=== Data for this exercise ===

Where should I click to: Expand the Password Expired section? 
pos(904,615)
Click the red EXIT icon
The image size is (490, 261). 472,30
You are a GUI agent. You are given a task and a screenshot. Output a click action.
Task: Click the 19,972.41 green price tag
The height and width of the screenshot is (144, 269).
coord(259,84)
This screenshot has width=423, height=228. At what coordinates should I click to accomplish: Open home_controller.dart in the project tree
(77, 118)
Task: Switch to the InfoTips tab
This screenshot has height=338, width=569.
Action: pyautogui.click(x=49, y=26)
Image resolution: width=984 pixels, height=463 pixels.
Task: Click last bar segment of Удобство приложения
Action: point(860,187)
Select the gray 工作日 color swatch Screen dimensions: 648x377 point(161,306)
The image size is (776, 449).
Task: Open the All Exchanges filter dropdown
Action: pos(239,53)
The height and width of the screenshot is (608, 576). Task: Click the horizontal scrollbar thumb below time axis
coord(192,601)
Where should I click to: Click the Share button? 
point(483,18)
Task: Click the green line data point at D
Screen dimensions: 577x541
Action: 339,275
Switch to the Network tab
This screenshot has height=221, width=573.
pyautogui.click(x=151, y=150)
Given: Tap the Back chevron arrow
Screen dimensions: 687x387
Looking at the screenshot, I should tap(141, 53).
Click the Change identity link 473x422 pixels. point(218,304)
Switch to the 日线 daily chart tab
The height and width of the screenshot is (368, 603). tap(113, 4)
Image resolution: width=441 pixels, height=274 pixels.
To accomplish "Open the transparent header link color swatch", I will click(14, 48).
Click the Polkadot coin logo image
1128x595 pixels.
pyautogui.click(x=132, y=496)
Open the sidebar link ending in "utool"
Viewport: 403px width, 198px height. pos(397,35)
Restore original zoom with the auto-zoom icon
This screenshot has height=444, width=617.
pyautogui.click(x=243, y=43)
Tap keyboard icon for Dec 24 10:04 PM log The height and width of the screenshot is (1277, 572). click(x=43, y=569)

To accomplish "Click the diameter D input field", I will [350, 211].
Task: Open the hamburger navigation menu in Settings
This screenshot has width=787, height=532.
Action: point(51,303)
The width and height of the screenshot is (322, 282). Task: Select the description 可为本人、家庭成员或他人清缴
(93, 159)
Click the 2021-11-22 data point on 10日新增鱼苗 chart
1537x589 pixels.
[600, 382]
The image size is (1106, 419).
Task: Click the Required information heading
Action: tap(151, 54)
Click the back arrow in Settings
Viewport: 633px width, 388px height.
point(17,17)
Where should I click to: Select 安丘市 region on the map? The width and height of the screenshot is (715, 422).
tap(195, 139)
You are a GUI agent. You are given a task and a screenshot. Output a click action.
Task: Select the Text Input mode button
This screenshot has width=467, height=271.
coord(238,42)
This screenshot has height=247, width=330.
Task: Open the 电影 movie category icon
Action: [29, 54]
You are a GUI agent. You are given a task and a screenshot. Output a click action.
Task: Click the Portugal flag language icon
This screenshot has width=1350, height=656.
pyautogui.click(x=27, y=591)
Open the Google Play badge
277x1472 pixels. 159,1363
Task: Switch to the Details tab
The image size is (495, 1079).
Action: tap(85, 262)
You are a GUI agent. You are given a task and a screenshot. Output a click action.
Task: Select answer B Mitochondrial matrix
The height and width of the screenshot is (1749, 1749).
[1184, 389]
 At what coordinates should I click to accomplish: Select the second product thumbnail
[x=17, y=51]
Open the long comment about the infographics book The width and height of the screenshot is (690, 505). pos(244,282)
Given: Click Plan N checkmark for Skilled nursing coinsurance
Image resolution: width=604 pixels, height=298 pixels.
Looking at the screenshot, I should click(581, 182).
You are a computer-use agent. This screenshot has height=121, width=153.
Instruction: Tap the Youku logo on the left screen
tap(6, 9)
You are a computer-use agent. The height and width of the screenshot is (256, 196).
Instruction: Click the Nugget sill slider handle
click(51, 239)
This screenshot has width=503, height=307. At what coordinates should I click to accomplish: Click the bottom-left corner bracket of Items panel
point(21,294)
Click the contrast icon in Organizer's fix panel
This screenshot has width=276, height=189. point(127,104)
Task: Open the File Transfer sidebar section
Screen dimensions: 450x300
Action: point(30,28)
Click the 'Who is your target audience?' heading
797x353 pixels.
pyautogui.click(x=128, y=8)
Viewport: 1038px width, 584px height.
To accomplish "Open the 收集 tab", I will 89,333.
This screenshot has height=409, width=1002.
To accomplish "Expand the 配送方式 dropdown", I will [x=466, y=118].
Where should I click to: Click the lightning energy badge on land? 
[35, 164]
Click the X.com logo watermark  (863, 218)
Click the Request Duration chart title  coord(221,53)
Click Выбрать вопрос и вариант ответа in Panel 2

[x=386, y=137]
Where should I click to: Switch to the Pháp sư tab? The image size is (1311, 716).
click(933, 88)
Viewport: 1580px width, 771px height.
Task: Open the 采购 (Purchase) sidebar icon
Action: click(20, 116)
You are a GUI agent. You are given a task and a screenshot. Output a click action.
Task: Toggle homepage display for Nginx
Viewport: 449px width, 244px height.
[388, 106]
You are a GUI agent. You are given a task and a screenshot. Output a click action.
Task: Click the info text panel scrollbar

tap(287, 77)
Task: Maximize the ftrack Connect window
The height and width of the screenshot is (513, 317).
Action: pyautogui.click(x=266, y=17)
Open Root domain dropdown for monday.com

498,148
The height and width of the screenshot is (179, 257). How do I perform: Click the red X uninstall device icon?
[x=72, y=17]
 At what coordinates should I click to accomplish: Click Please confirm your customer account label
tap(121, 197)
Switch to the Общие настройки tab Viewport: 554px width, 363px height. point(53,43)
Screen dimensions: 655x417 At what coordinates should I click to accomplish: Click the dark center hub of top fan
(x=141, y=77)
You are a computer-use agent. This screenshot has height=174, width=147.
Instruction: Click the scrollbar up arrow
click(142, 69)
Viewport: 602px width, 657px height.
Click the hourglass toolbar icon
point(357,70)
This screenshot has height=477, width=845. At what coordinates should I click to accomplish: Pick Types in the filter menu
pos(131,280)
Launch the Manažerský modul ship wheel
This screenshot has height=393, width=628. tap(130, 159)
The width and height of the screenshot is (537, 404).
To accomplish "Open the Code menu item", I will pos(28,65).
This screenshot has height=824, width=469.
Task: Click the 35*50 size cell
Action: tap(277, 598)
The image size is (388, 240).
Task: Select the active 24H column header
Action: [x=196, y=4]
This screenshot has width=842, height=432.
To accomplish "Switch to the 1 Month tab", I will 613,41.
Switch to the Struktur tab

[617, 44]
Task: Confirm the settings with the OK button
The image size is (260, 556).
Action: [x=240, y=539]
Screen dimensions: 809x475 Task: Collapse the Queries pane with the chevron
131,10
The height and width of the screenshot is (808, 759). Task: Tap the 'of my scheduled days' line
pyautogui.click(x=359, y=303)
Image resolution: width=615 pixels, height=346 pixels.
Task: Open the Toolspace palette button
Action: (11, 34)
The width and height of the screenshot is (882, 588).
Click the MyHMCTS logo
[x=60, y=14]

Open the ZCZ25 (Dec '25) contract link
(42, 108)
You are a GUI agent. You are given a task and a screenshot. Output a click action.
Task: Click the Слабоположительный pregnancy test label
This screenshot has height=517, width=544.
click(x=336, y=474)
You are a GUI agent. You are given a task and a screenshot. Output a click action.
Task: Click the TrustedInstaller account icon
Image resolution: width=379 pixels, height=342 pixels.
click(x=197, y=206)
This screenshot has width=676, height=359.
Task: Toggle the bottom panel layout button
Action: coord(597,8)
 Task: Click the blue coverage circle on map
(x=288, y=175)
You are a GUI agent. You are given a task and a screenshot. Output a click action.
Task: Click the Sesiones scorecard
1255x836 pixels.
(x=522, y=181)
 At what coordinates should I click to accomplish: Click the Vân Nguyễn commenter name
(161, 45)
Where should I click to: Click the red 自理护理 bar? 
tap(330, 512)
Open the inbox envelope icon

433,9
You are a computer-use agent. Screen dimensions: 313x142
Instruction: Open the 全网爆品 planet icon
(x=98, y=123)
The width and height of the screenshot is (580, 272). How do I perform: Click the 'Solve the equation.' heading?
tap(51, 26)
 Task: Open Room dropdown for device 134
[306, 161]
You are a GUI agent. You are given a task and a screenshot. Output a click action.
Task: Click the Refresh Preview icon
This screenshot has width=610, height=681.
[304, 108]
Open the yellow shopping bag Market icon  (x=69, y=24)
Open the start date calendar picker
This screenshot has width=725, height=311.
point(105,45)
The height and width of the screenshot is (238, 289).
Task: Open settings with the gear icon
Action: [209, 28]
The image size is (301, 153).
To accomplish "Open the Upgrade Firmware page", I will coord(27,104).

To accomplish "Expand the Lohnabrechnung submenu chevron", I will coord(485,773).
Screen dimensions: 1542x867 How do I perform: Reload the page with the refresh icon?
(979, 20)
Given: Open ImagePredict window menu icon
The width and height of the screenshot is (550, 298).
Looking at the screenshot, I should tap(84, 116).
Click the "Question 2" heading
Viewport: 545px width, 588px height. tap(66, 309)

===

## What you will do:
What is needed is an exact copy of the line containing "The width and height of the screenshot is (550, 298)." and each line after it, through the final line of the entries above.

## Response to the exercise:
The width and height of the screenshot is (550, 298).
Looking at the screenshot, I should tap(84, 116).
Click the "Question 2" heading
Viewport: 545px width, 588px height. tap(66, 309)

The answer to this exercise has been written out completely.